I just posted a picture of Jilli in an argument. Had to defend girliness. For some reason, it was being equated with all sorts of negativity, and taking pains with your appearance was equated with shallowness. Why is making the canvas yourself shallower than using a piece of fabric to paint on? It doesn't
inherently
mean you think you're better than anyone else. Good god.
There is nothing
wrong
with pink and glitter and lace and sequins. And nothing incompatible with mechanics and computers and guns and fighting and being generally, you know, sensible.
I think that if people handled rape in fiction like...RAPE, I wouldn't mind. Admit that wielded sex pollen is roofies is rape. Admit that men can be raped. Admit that prison rape isn't part of a jail sentence. Admit that it takes recovering from. Admit that no means no. Then I'd be okay. But that so rarely seems to happen.

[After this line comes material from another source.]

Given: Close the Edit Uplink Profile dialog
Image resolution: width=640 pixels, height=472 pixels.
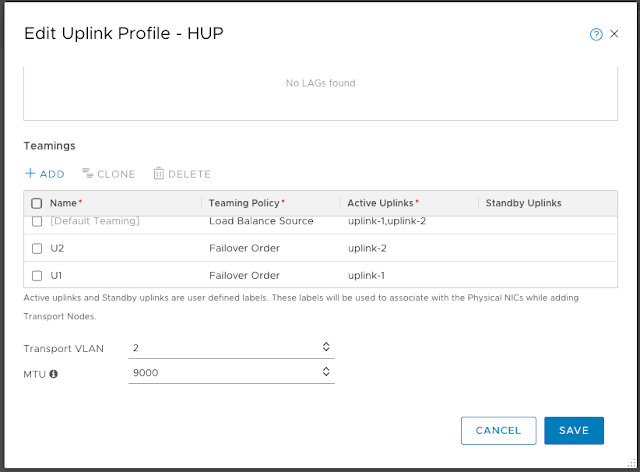Looking at the screenshot, I should 613,34.
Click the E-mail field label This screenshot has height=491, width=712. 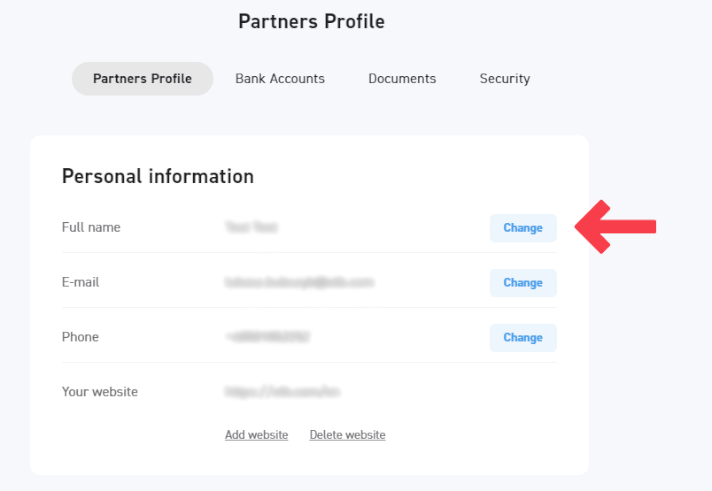click(80, 283)
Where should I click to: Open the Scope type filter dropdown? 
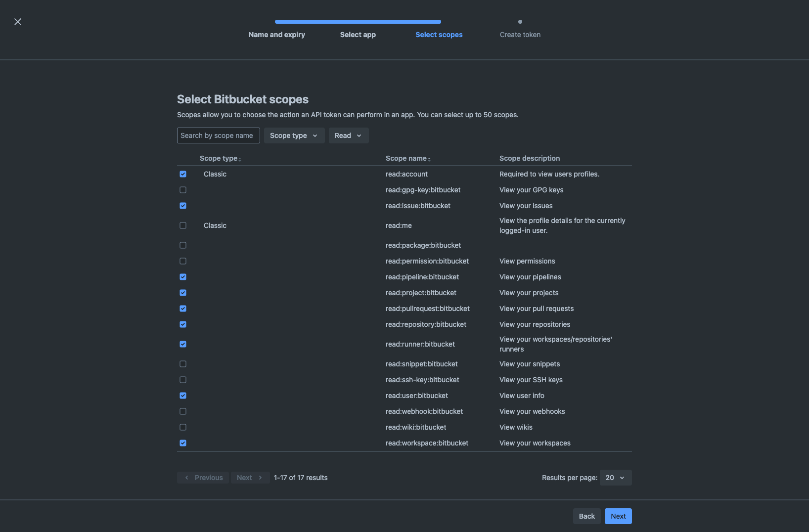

it's just unusable as metaphor. It's radioactive; it mutates the entire story and all the characters and the creators and the consumers of whatever art attempted to use it to suggest anything but itself, and it has a half-life of approximately forever.
JZ- that is a great way to put it. It is just poison. And on Buffy the Willow/Tara stuff was handled so well, possibly because it was not a metaphor of any kind.
Burrell, are you enjoying
Stiff
?
I think my problem is I want Noah to go to Catholic school but not have any of the forced BS of non-actual-doctrine dogma that the Catholics force on people.
I don't care about whether or not he is an atheist. He'll believe what he believes. But I DO care that he knows the biblical stories, not necessarily that he believes them.
Burrell, I think most violence on TV is less insidious than rape is, so I don't mind it as much. But when you get to torture or abuse, I also get tetchy. Those are a whole different kettle of fish.
I'm setting off for Vegas and TAM tomorrow which should be...ugly. I think. I'm unsure. I'm completely stoked about meeting Phil Plait and Neil Grasse Tyson, though. I've never been to Vegas.
I was sitting in a cafe outside Vegas when you called me and asked me why I was late getting into LA. It's my only clear Vegas memory from the drive across the country.
Uh, completely unrelated to anything relevant. Just came to mind.
It was a cool cafe.
Oh, and the sexual harassment stuff was my only problem with Horrible Bosses -- lol, rape is funny when it's a hot lady perpetrator.
Also, yay for day 2, msbelle.
Allyson, have fun in Vegas.
My appointment with the ABA therapist? She's 30 minutes late. She called 15 minutes ago to tell me she was late leaving. Um. okay. No yoga for me.